» Work to be completed: Express the lines below as a JSON list of strings, one string per line, leaving out blank lines.

___ Records shown ___

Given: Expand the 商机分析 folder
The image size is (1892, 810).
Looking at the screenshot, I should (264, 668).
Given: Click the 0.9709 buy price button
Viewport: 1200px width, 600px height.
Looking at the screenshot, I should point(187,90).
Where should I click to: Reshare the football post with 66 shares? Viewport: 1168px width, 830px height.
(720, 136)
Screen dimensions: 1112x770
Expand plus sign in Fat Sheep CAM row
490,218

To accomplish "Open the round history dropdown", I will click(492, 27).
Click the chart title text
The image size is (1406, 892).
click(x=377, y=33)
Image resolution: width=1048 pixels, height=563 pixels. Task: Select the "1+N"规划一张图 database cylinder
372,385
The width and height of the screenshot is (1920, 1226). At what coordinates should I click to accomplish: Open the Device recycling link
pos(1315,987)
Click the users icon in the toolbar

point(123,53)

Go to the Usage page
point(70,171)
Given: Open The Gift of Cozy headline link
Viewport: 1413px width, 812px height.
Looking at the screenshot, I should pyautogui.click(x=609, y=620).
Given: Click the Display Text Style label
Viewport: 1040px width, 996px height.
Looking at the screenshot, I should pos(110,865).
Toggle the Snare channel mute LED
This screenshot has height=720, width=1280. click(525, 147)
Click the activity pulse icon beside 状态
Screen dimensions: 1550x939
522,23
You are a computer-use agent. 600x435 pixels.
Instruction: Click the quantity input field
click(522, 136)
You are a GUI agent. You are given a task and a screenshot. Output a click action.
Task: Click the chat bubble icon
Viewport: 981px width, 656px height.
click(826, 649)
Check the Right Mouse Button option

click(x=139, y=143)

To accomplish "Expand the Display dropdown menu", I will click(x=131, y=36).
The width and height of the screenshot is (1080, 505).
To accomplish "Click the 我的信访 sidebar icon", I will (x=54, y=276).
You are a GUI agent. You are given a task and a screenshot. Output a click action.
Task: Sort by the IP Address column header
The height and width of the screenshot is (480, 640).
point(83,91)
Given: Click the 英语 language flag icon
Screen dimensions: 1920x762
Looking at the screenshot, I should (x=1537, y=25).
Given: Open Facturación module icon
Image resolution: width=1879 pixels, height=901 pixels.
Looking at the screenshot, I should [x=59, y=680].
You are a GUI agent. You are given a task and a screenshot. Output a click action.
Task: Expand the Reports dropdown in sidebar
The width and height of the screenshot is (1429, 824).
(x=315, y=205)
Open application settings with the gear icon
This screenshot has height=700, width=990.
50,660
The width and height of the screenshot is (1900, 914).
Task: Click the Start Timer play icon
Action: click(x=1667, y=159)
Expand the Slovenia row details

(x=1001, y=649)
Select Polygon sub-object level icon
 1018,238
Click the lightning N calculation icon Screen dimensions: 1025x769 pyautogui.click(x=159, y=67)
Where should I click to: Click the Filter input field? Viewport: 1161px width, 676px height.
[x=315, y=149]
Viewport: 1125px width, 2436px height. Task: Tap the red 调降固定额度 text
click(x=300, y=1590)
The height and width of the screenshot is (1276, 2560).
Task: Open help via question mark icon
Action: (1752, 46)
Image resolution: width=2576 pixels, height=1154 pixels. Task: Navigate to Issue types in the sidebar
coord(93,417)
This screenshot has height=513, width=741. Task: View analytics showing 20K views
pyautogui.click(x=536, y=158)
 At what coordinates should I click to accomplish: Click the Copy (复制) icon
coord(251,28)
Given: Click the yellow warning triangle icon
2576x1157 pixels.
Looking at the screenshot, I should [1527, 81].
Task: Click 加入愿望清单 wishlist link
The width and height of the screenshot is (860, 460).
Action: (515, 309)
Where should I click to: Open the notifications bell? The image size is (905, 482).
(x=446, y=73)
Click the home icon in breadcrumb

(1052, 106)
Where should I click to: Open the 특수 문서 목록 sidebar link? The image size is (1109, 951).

___

» Written reply:
[
  "Given: Expand the 商机分析 folder",
  "The image size is (1892, 810).",
  "Looking at the screenshot, I should (264, 668).",
  "Given: Click the 0.9709 buy price button",
  "Viewport: 1200px width, 600px height.",
  "Looking at the screenshot, I should point(187,90).",
  "Where should I click to: Reshare the football post with 66 shares? Viewport: 1168px width, 830px height.",
  "(720, 136)",
  "Screen dimensions: 1112x770",
  "Expand plus sign in Fat Sheep CAM row",
  "490,218",
  "To accomplish \"Open the round history dropdown\", I will click(492, 27).",
  "Click the chart title text",
  "The image size is (1406, 892).",
  "click(x=377, y=33)",
  "Image resolution: width=1048 pixels, height=563 pixels. Task: Select the \"1+N\"规划一张图 database cylinder",
  "372,385",
  "The width and height of the screenshot is (1920, 1226). At what coordinates should I click to accomplish: Open the Device recycling link",
  "pos(1315,987)",
  "Click the users icon in the toolbar",
  "point(123,53)",
  "Go to the Usage page",
  "point(70,171)",
  "Given: Open The Gift of Cozy headline link",
  "Viewport: 1413px width, 812px height.",
  "Looking at the screenshot, I should pyautogui.click(x=609, y=620).",
  "Given: Click the Display Text Style label",
  "Viewport: 1040px width, 996px height.",
  "Looking at the screenshot, I should pos(110,865).",
  "Toggle the Snare channel mute LED",
  "This screenshot has height=720, width=1280. click(525, 147)",
  "Click the activity pulse icon beside 状态",
  "Screen dimensions: 1550x939",
  "522,23",
  "You are a computer-use agent. 600x435 pixels.",
  "Instruction: Click the quantity input field",
  "click(522, 136)",
  "You are a GUI agent. You are given a task and a screenshot. Output a click action.",
  "Task: Click the chat bubble icon",
  "Viewport: 981px width, 656px height.",
  "click(826, 649)",
  "Check the Right Mouse Button option",
  "click(x=139, y=143)",
  "To accomplish \"Expand the Display dropdown menu\", I will click(x=131, y=36).",
  "The width and height of the screenshot is (1080, 505).",
  "To accomplish \"Click the 我的信访 sidebar icon\", I will (x=54, y=276).",
  "You are a GUI agent. You are given a task and a screenshot. Output a click action.",
  "Task: Sort by the IP Address column header",
  "The height and width of the screenshot is (480, 640).",
  "point(83,91)",
  "Given: Click the 英语 language flag icon",
  "Screen dimensions: 1920x762",
  "Looking at the screenshot, I should (x=1537, y=25).",
  "Given: Open Facturación module icon",
  "Image resolution: width=1879 pixels, height=901 pixels.",
  "Looking at the screenshot, I should [x=59, y=680].",
  "You are a GUI agent. You are given a task and a screenshot. Output a click action.",
  "Task: Expand the Reports dropdown in sidebar",
  "The width and height of the screenshot is (1429, 824).",
  "(x=315, y=205)",
  "Open application settings with the gear icon",
  "This screenshot has height=700, width=990.",
  "50,660",
  "The width and height of the screenshot is (1900, 914).",
  "Task: Click the Start Timer play icon",
  "Action: click(x=1667, y=159)",
  "Expand the Slovenia row details",
  "(x=1001, y=649)",
  "Select Polygon sub-object level icon",
  " 1018,238",
  "Click the lightning N calculation icon Screen dimensions: 1025x769 pyautogui.click(x=159, y=67)",
  "Where should I click to: Click the Filter input field? Viewport: 1161px width, 676px height.",
  "[x=315, y=149]",
  "Viewport: 1125px width, 2436px height. Task: Tap the red 调降固定额度 text",
  "click(x=300, y=1590)",
  "The height and width of the screenshot is (1276, 2560).",
  "Task: Open help via question mark icon",
  "Action: (1752, 46)",
  "Image resolution: width=2576 pixels, height=1154 pixels. Task: Navigate to Issue types in the sidebar",
  "coord(93,417)",
  "This screenshot has height=513, width=741. Task: View analytics showing 20K views",
  "pyautogui.click(x=536, y=158)",
  " At what coordinates should I click to accomplish: Click the Copy (复制) icon",
  "coord(251,28)",
  "Given: Click the yellow warning triangle icon",
  "2576x1157 pixels.",
  "Looking at the screenshot, I should [1527, 81].",
  "Task: Click 加入愿望清单 wishlist link",
  "The width and height of the screenshot is (860, 460).",
  "Action: (515, 309)",
  "Where should I click to: Open the notifications bell? The image size is (905, 482).",
  "(x=446, y=73)",
  "Click the home icon in breadcrumb",
  "(1052, 106)",
  "Where should I click to: Open the 특수 문서 목록 sidebar link? The image size is (1109, 951)."
]